これに対してBCは、リスニングポイント(LP)における全SPが再生する低域特性をすべて収集したうえで、それらを統合的にコントロールする、としています。実際、オルガンの低域を再生していると、DLRCだと、ある音域から急に低音が膨らむ(音源が大きくなったような感覚)ことがありますが、BCにするとそのような現象が起こりにくくなります。これはメインSPからSWへの受け渡しの周波数帯域における調整がシームレスに行われているためだと思います。

次に、「またSW1個でも効果はあるのでしょうか?」についてですが、もちろん、上記のような効果はSWがあれば(つまり再生音域の「受け渡し」があれば)発生します。ただし、映画では、SWありの場合、AVアンプの設定によってはLFE収録音(=地響きのような音など)だけがSWから出るようになっており、この場合は、他のSPと<統合>する意味がないので、DLBCの威力は発揮されません(先のレスで、音楽再生では「連続的に音程が可変する」ことを強調したのはこの意味です)。
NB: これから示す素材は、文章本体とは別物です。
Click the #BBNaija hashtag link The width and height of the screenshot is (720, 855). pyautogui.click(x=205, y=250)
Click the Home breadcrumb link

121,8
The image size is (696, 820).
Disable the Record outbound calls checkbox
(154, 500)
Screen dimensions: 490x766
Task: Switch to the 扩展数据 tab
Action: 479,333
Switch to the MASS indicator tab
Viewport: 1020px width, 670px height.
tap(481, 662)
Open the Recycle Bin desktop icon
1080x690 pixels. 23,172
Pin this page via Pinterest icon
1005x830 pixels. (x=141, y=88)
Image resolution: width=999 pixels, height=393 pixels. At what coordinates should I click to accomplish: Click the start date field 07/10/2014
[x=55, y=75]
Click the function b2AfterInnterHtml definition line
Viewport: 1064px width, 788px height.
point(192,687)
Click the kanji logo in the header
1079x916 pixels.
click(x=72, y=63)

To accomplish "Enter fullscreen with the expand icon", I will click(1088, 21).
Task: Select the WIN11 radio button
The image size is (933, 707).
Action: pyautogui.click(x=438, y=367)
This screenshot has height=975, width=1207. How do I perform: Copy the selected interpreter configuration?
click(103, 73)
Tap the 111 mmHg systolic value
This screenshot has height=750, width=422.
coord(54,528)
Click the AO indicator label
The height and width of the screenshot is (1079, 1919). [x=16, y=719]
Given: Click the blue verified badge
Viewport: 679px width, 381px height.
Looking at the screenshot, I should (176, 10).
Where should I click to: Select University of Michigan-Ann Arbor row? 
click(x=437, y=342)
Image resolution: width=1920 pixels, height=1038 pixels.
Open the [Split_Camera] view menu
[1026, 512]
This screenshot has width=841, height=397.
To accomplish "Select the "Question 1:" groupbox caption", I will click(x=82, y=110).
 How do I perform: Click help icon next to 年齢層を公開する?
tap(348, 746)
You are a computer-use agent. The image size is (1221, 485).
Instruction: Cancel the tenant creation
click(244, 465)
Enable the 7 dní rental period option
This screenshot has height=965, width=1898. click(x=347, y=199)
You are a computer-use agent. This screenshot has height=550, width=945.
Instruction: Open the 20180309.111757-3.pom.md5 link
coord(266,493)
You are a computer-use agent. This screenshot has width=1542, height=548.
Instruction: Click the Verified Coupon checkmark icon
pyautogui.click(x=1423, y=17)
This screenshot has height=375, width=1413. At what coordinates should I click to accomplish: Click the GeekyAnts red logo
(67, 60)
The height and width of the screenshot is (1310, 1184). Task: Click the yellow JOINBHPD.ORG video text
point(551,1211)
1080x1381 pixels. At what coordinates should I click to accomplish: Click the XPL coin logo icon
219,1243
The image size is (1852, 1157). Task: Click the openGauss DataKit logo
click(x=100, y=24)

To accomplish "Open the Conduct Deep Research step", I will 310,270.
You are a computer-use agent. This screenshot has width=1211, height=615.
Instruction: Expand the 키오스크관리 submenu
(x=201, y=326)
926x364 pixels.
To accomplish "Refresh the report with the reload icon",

SWの台数については、Dirac のエンジニアもはっきりと、「複数SWの場合がより効果的である」と述べていますが、これはSW間の位相のずれもDLBCは補正するので、SWが多い方が均一な低音を部屋に満たすことができる(ご存じと思いますが、低音は定在波が立ちやすく、場所によって粗密が出ます)ためです。「映画(音楽も)は絶対一人でしか楽しまない」のであれば、不要かもしれませんが(笑)。また副次的な効果として、SWを増やせば、一台当たりの再生負担が減るので、歪の発生が抑えられ、音質面で有利(音楽再生ではむしろこちらの方が重要な点)です。私はDLBCを導入した時に、それまで2台あったSWにさらに2台追加しました(笑)。DLBCなしでは、4台もSWを入れると音が干渉しあって、山と谷が大発生し、とても手動では収集できない音響空間になりますが、DLBCOnにしたその効果は、経験すれば驚愕ものです(ただし、音楽再生の品質の向上です。映画の爆発音なら、1台で当該空間に必要な音量が出せる能力があるのなら、むしろ多少歪んだ方が迫力が出るかもです=汗)。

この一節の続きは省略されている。